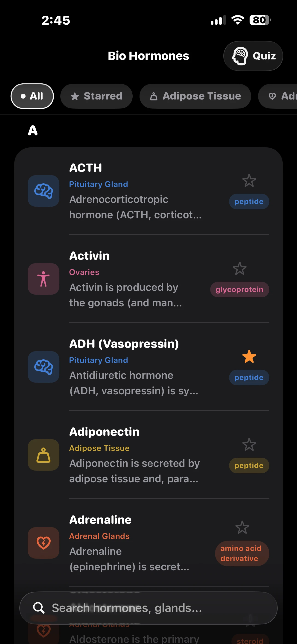The width and height of the screenshot is (297, 644).
Task: Click the search hormones field
Action: 149,609
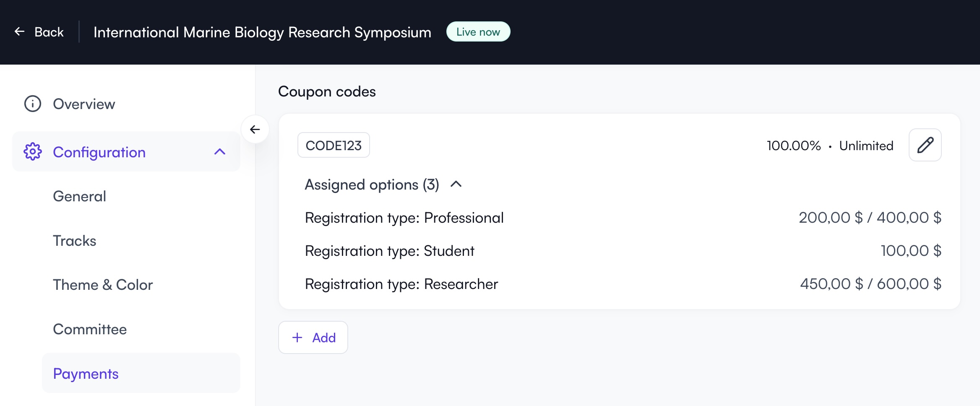
Task: Collapse the Assigned options list
Action: pos(457,185)
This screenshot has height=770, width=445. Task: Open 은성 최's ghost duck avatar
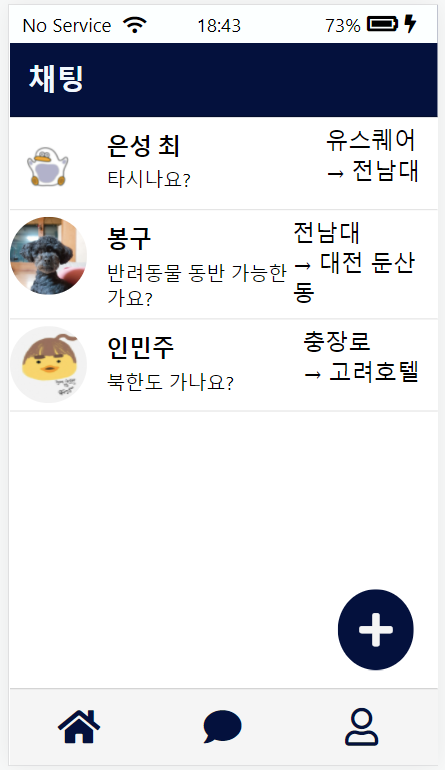[x=48, y=166]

DESCRIPTION OF THE TASK ->
Once the line with "This screenshot has" is found, output it and every line after it through the end of the listing, exactly, without pictures.

ANSWER TO THIS PROBLEM ->
This screenshot has height=770, width=445. Task: Open 은성 최's ghost duck avatar
[x=48, y=166]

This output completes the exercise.